• [Ваши задания]:
1. Перепишите дословно из отрывка о ЦАКБ фрагмент от «Срединный месяц зимы» до «долгожданную картофельную похлебку.».
2. Кто в мозговом центре Грабина, согласно отрывку о ЦАКБ, отвечал за танки и самоходные орудия?

• [Фрагмент текста]:

— Хорошо, хорошо, — пробурчал Сербин. — Но это не главное… Хотя если у вас есть возможности, думаю, ЦК возражать не будет. Передайте Василию Гавриловичу, что 18 ноября, в канун второй годовщины Дня сталинской артиллерии, будет опубликован Указ Президиума Верховного Совета СССР о награждении ЦАКБ орденом Ленина.
Кого не обрадует такое сообщение? Я понял, что приглашение в ЦК было вызвано подготовкой документов для представления ЦАКБ к награде. Иван Дмитриевич был приветлив, но на этот раз торопился и не так дотошно расспрашивал о наших делах. И я ему не успел сообщить о том, что Грабин создал мозговой центр для разработки новых проектов по всему спектру артиллерийского вооружения Красной Армии. В его составе: Е. А. Сайкин — железнодорожная дальнобойная артиллерия; П. И. Дребезгов — крупнокалиберные полевые пушки; Р. Ф. Черкасов — крупнокалиберные пушки-гаубицы; А. Е. Хворостин — дивизионная артиллерия; В. И. Норкин — противотанковая и динамореактивная безоткатная артиллерия; В. Ф. Козлов — автоматическая и зенитная артиллерия; В. А. Рождов — танки и самоходные орудия.
Срединный месяц зимы пожаловал к нам снежным и лихо холодным. Но мы этого уже не замечали. Нас грели не только котельная, но и ожидания скорой Победы. Даже зачерствевшие скептики, и те перестали сомневаться.
Поздний вечер. Калининград продолжал дышать своими трубами, высунутыми из затемненных окон. Что и кто за ними? Кто-то, видимо, после работы на железной «буржуйке» греет чай или бесстрашная мать только что вернулась из леса с вязанкой хвороста за плечами и варит своим малышам долгожданную картофельную похлебку.
Ночь темна и глуха. Город будто вымер и растворился в безмолвной тишине. Редко увидишь человека, тяжело бредущего с работы. Скорбь и страхи пережитых лет с бомбами над головой, эвакуация завода с сопутствующими ей суматохой и преступлениями корыстолюбцев иной раз полоснут болью в сердце, тут же угаснут. Теперь у каждого человека молодого города, как у всех советских людей одна мечта, одно желание — скорей бы конец войне.
Василий Гаврилович поздравил с праздником по телефону. И спросил, много ли работников ЦАКБ участвовало в демонстрации в Мытищах? Когда я сказал: «По мощности наша колонна была второй», — ему это очень понравилось.

• [Исходные данные]:
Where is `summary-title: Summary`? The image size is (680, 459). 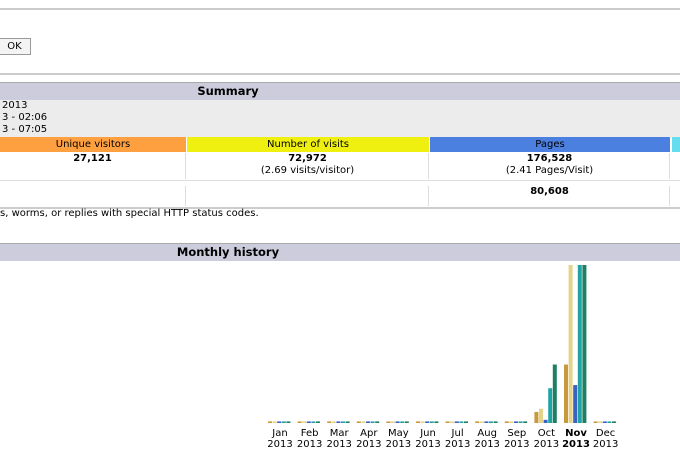
summary-title: Summary is located at coordinates (228, 91).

• [Ответы к заданиям]:
1.
Срединный месяц зимы пожаловал к нам снежным и лихо холодным. Но мы этого уже не замечали. Нас грели не только котельная, но и ожидания скорой Победы. Даже зачерствевшие скептики, и те перестали сомневаться.
Поздний вечер. Калининград продолжал дышать своими трубами, высунутыми из затемненных окон. Что и кто за ними? Кто-то, видимо, после работы на железной «буржуйке» греет чай или бесстрашная мать только что вернулась из леса с вязанкой хвороста за плечами и варит своим малышам долгожданную картофельную похлебку.

2. В. А. Рождов.